White House Director of Speechwriting
- In office October 19, 1983 – June 6, 1986
- President: Ronald Reagan
- Preceded by: Aram Bakshian
- Succeeded by: Anthony R. Dolan (Chief Speechwriter)

Personal details
- Born: Bently Thomas Elliott November 6, 1944 (age 81) Bryn Mawr, Pennsylvania, U.S.
- Party: Republican
- Education: Bucknell University (BA) Sciences Po (MA)

= Ben T. Elliott =

American writer

Bently Thomas "Ben" Elliott (born 1944) is an American writer who served as President Ronald Reagan’s director of speechwriting from 1982 to 1986. In this capacity he directed better known speechwriters like Peggy Noonan and Peter Robinson, both of whom he hired.

==Life==
Elliott was born on November 6, 1944, in Philadelphia, Pennsylvania. He is a 1966 graduate of Bucknell University and a 1970 graduate of The Institut d'Études Politiques de Paris. At Bucknell he played free safety for the Bison football team and was a member of the Phi Gamma Delta fraternity. In 1962 he graduated from the Haverford School, which honored him with its Distinguished Alumni Award in 2007.

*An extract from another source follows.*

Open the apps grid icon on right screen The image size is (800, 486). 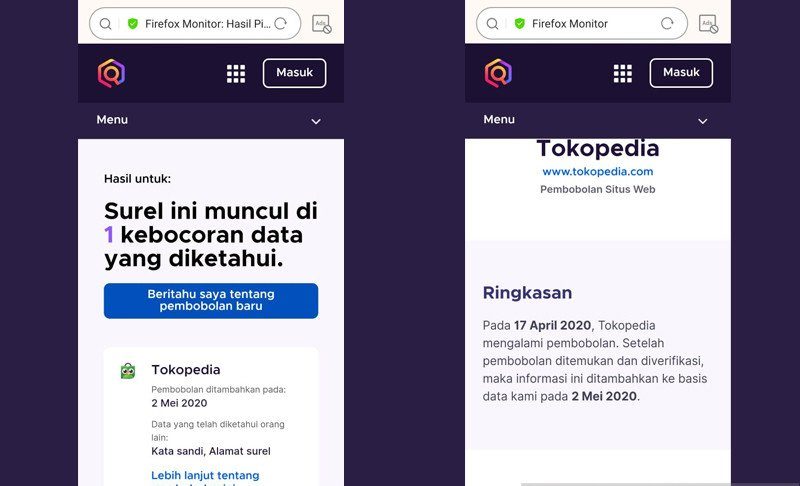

In 1978, he worked for the U.S. Chamber of Commerce.
In 1980, he was hired as White House speech writer, by Ken Khachigian.
In 1983, he succeeded him as chief speech writer.

When Treasury Secretary Don Regan took over as Reagan’s chief of staff in 1985, he asked Elliott to resign, which occurred in 1986. Eleanor Clift reported, “Elliott, a staunch believer in supply-side economics and a fervent right-to-life advocate, clashed with Regan and other top presidential assistants over the rhetorical tone of the President's State of the Union address last January. Although Elliott was widely believed to have won the battle, his language was nevertheless softened considerably.”

After leaving the White House, Elliott wrote speeches for Jack Kemp, William Simon, Steve Forbes, IBM, Pepsi, Goldman Sachs and the New York Stock Exchange. He serves as a speechwriter at Bank of America and is a trustee of Bucknell University.

He has four children, one of whom, Tom Elliott, is the founder and CEO of the news-clipping platform, Grabien.